USC to present promising new findings in cancer research at 2010 ASCO

February 24, 2016

A study led by researchers at USC Norris have identified specific genes in the Insulin-like growth factor pathway (IGF) that predict the efficacy of epidermal growth-factor receptor (EGFR) inhibitor drugs for colon cancer patients (Abstract #3562).

Researchers analyzed tissue samples from 130 patients with K-ras mutation status who were enrolled in a phase II clinical trial of cetuximab, a monoclonal antibody that targets the EGFR, to determine whether variations in the IGF1 and IGF1R genes are associated with clinical outcome. The investigators were able to predict the response rate of half the patients to the drug.

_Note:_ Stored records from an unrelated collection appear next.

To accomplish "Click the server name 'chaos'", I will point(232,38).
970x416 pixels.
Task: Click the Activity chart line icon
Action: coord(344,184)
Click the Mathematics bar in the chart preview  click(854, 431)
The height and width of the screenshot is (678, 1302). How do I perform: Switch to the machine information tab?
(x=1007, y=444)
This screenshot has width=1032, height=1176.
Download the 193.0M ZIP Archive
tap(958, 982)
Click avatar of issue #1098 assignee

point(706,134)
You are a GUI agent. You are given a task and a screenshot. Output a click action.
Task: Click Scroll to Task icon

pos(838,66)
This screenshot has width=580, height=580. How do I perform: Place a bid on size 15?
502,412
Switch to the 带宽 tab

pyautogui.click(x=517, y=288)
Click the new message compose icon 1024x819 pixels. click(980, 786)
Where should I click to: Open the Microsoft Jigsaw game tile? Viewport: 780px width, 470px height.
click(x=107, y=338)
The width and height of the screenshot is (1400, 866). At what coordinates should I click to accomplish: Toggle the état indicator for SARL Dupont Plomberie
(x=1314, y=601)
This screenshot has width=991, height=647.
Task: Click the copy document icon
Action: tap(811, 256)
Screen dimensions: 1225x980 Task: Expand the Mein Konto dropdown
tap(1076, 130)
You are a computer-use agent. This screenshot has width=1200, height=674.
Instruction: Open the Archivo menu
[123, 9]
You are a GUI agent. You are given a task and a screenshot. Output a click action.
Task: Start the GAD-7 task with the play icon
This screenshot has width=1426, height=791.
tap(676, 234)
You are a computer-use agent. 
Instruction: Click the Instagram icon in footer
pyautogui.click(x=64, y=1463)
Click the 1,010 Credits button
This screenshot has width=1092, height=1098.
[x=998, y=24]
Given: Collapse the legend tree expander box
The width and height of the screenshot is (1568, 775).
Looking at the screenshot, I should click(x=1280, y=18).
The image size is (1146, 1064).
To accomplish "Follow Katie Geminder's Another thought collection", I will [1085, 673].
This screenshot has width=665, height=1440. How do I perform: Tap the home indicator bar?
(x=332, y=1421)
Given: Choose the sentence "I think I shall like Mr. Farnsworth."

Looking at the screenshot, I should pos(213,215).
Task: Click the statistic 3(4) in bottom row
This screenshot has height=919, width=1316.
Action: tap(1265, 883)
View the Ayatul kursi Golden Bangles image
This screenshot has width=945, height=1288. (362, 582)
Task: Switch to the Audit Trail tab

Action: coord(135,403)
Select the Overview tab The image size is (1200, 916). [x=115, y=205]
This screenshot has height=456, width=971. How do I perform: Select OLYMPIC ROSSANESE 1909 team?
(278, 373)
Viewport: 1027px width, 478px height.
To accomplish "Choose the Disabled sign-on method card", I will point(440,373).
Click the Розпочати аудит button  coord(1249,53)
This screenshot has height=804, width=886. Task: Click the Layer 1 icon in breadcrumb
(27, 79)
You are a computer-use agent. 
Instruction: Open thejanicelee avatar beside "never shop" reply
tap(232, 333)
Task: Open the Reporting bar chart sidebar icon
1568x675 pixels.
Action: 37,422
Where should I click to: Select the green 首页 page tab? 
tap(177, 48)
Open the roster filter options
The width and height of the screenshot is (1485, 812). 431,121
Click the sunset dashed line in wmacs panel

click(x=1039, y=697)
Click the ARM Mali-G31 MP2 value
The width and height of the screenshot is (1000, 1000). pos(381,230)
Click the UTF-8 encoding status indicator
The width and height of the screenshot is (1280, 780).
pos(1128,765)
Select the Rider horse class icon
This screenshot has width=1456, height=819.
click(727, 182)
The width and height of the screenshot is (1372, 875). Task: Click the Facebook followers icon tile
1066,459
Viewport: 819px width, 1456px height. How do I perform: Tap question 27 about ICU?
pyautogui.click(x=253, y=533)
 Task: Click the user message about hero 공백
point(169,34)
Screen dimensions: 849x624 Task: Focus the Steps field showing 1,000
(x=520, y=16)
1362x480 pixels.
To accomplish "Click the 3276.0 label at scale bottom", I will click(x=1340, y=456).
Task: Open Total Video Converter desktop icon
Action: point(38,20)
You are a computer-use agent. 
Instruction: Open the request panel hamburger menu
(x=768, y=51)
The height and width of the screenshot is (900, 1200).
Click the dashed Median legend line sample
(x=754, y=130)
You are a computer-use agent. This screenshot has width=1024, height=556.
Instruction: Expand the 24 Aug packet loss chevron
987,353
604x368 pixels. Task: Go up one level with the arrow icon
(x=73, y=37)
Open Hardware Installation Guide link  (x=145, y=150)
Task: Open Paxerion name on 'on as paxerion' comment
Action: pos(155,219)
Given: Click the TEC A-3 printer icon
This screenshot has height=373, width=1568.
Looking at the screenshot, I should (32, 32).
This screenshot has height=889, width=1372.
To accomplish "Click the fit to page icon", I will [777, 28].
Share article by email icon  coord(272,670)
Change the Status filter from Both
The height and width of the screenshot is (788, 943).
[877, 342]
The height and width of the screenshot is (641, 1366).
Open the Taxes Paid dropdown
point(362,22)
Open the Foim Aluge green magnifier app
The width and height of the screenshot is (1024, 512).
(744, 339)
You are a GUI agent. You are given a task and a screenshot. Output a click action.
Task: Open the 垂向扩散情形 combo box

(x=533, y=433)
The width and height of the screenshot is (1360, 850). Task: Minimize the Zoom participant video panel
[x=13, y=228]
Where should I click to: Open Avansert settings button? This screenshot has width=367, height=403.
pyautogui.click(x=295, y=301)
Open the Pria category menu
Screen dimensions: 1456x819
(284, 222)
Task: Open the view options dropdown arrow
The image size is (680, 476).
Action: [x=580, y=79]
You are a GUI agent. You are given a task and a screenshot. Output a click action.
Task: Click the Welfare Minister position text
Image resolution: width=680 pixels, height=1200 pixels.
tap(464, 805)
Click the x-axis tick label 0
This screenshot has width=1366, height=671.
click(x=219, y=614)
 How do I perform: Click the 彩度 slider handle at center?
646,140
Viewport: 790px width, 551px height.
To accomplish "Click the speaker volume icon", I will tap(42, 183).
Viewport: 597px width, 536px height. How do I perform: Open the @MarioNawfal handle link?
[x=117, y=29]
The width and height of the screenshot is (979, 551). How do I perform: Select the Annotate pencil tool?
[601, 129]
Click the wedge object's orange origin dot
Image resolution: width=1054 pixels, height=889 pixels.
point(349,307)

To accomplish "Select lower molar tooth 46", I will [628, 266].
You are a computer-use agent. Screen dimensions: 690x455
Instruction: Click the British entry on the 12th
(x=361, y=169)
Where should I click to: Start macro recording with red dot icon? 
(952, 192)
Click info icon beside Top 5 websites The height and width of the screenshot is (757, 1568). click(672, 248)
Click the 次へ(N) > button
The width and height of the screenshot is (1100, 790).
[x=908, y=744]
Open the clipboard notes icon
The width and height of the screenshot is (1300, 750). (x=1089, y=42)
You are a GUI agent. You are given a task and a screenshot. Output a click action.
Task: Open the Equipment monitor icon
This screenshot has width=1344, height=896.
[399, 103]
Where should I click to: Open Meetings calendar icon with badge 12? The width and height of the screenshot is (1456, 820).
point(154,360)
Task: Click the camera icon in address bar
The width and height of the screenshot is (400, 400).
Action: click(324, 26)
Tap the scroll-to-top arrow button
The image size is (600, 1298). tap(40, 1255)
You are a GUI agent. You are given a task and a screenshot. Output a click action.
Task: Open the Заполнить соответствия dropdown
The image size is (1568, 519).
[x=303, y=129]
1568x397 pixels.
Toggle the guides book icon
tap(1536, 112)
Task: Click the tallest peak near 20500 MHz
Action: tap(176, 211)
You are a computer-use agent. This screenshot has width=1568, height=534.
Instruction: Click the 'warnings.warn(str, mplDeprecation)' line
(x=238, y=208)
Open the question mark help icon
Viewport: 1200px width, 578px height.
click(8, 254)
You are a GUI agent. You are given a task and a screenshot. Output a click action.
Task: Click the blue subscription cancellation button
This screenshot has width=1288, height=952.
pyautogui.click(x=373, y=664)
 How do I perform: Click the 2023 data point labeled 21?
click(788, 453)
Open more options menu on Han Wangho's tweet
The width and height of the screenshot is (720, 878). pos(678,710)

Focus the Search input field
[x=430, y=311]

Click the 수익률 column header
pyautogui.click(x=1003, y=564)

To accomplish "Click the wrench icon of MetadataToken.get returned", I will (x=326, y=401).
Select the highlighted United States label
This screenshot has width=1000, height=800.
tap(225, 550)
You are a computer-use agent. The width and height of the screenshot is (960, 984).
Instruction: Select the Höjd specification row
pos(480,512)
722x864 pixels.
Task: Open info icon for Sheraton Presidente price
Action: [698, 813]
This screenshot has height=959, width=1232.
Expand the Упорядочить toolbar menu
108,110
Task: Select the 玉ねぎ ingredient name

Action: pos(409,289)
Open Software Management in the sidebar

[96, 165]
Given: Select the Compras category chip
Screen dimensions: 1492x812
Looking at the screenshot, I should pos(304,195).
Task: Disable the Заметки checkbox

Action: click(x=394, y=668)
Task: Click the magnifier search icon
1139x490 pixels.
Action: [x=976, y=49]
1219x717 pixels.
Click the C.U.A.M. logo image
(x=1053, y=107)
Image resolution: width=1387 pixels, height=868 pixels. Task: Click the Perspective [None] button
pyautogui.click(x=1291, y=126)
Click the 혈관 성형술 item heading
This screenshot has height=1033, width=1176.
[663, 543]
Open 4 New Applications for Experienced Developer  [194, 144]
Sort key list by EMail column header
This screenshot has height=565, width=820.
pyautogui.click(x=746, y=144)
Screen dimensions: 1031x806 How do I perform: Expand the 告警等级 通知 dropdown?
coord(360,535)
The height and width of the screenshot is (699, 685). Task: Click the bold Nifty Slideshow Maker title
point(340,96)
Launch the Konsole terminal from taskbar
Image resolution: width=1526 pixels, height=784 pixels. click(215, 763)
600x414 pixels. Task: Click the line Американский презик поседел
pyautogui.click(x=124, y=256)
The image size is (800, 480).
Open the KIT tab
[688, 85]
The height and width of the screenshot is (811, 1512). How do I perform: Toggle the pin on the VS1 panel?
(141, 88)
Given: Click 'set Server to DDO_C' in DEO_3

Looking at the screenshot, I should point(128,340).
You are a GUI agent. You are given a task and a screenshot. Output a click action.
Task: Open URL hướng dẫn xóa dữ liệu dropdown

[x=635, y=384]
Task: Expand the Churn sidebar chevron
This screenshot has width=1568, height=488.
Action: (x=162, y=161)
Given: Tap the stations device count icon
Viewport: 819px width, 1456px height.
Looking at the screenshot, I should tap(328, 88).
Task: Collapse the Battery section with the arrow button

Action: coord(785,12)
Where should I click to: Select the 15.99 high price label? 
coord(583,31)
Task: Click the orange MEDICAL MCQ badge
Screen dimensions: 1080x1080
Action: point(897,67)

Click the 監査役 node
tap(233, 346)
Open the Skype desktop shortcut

The data suggests that researchers can predict the response of 50 percent of patients, whereas the normal response rate is only 10 percent, said Heinz-Josef Lenz, M.D., professor of medicine at the Keck School of Medicine, and the principal investigator of the study.

"This data is very promising and shows for the first time that germline variations in genes involved in the IGF pathway may also play an important role in predicting efficacy of EGFR inhibitors we use for patients with colon cancer," Lenz said. "These may not be the only markers for prediction of response, but also are targets for novel drugs being developed to inhibit the IGF pathway."

These genotypes may be useful for selecting patients for combined IGF1R and EGFR treatment, said Thomas Winder, M.D., research fellow in the Sharon A. Carpenter Laboratory at USC Norris Comprehensive Cancer Center and the lead author of the study.

"Future prospective biomarker embedded clinical trials are needed to validate our findings and to implement them rapidly into routine clinical practice," Winder said.

The abstract will be presented in a general poster session from 2-6 p.m. on Sunday, June 6th.